Many will argue that the "good works" of religions far outweigh any negative impact that they may have on human society.  Others, myself included, feel that their cost, primarily as divisive agents of intolerance and as enemies of education, injecting delusional beliefs into the realm of science, far exceeds their charitable programs, most of which are tied to recruitment and indoctrination campaigns.  While we should not eliminate religious freedom, it is equally important that we uphold freedom from religion and begin to treat those organizations as the businesses that they have always been.

Friday, September 14, 2012

Animals at the Zoo

We took our grandson to the Cincinnati Zoo today, my first excursion to any zoo since our own kids were young.  The Cincinnati Zoo, long ranked among the best in the U.S., was one of the first to begin naturalizing their exhibits and significant improvements have occurred since my last visit.  Nevertheless, most of the caged wildlife seemed sluggish and bored and my mixed feelings about zoos were reinforced; the educational value of these institutions is undeniable but that benefit is balanced by the unfortunate incarceration of wild creatures.

Indeed, it is impossible to learn much about the natural behavior of animals once they are removed from their native habitat, however successful we might be in replicating its physical characteristics.  The educational value of zoos is primarily through introducing visitors (especially children) to the diversity of wildlife on planet Earth and, hopefully, instilling a commitment to protecting their native ecosystems.  Unless those goals are achieved, zoos, however visually appealing, are little more than show and tell menageries.
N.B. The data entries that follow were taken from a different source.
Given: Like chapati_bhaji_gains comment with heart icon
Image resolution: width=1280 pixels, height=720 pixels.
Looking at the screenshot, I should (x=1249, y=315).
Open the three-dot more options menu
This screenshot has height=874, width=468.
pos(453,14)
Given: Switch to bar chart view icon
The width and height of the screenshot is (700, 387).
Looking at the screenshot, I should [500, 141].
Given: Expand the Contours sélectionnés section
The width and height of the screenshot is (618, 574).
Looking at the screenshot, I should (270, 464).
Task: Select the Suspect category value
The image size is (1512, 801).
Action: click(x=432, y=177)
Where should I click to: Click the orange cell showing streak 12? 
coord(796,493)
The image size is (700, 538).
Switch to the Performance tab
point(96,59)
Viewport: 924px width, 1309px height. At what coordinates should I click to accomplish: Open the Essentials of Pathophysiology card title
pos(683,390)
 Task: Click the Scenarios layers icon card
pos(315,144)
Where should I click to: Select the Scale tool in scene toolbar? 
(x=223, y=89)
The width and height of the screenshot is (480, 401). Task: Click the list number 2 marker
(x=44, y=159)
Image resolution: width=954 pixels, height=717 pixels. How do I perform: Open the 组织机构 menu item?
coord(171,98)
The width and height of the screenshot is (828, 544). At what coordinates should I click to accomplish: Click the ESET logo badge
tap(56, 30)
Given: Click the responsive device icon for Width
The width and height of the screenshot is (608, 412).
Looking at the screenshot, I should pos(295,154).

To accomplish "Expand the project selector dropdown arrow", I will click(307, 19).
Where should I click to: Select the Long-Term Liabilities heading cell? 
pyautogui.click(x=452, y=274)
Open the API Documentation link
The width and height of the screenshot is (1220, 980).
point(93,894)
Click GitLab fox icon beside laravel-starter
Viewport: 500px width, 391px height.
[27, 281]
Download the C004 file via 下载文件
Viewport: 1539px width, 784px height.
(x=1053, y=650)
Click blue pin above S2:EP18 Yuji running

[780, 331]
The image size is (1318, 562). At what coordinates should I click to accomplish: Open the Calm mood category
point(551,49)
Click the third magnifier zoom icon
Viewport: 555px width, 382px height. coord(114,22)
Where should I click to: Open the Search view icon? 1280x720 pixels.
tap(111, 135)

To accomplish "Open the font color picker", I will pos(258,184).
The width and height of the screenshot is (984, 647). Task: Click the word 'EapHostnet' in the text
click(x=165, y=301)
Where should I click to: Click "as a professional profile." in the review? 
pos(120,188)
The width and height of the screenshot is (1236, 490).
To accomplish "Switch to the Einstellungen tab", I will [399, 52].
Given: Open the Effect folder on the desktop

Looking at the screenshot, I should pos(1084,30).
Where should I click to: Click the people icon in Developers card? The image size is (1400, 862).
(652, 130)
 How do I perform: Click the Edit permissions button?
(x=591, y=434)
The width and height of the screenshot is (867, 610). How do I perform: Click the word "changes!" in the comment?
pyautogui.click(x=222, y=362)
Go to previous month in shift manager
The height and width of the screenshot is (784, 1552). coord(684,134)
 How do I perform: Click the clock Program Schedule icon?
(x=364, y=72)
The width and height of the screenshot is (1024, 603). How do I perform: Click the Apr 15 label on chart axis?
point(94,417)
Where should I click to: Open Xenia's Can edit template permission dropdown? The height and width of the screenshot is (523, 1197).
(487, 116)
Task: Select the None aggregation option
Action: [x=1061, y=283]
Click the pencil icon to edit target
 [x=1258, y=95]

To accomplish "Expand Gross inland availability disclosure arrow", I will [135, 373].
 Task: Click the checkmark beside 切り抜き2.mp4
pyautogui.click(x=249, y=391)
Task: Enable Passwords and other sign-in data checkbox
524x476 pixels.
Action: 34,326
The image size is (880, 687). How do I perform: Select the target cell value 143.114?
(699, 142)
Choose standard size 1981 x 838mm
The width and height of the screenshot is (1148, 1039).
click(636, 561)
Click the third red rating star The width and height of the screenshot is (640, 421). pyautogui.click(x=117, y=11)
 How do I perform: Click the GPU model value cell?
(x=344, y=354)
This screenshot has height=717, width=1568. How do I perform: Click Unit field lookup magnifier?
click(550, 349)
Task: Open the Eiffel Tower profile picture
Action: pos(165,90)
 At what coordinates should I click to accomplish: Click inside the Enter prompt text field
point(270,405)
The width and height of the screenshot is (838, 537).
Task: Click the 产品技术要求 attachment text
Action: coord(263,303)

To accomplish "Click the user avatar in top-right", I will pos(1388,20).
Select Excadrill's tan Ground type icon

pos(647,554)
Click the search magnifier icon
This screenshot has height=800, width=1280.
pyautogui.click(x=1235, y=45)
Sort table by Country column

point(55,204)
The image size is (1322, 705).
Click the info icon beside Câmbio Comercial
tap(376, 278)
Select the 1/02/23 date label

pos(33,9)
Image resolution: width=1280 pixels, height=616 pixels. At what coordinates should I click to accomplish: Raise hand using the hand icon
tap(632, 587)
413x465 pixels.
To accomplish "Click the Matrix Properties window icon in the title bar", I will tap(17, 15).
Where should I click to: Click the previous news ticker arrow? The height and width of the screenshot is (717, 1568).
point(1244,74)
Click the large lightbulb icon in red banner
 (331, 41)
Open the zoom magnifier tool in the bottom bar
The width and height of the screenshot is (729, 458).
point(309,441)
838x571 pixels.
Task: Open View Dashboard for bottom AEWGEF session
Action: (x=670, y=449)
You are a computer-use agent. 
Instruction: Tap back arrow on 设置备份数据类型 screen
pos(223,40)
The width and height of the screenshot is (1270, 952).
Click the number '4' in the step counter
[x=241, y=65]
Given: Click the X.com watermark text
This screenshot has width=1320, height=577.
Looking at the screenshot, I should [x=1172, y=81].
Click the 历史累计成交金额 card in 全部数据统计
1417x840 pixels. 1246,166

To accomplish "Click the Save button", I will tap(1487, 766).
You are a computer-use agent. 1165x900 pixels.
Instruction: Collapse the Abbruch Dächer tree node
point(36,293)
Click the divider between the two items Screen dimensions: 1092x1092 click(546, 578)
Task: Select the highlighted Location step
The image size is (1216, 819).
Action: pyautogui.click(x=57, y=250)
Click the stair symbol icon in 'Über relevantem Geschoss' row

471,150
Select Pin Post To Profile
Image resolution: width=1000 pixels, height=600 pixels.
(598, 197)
The most abundant and varied animal at the zoo today was the human being, represented by a variety of age groups, races, sizes and shapes.  Traveling about in family and social groups, they, like the caged wildlife, were on display for all to see but their behavior was unencumbered by walls and fences.  Capable of complex communication, their voices echoed through the park, at times distant and muted but often close, shrill and distracting.  Though also children of nature, highly dependent upon the health of her varied ecosystems , humans, convinced as we are of our innate superiority, lend a zoo-like feel to any natural environment.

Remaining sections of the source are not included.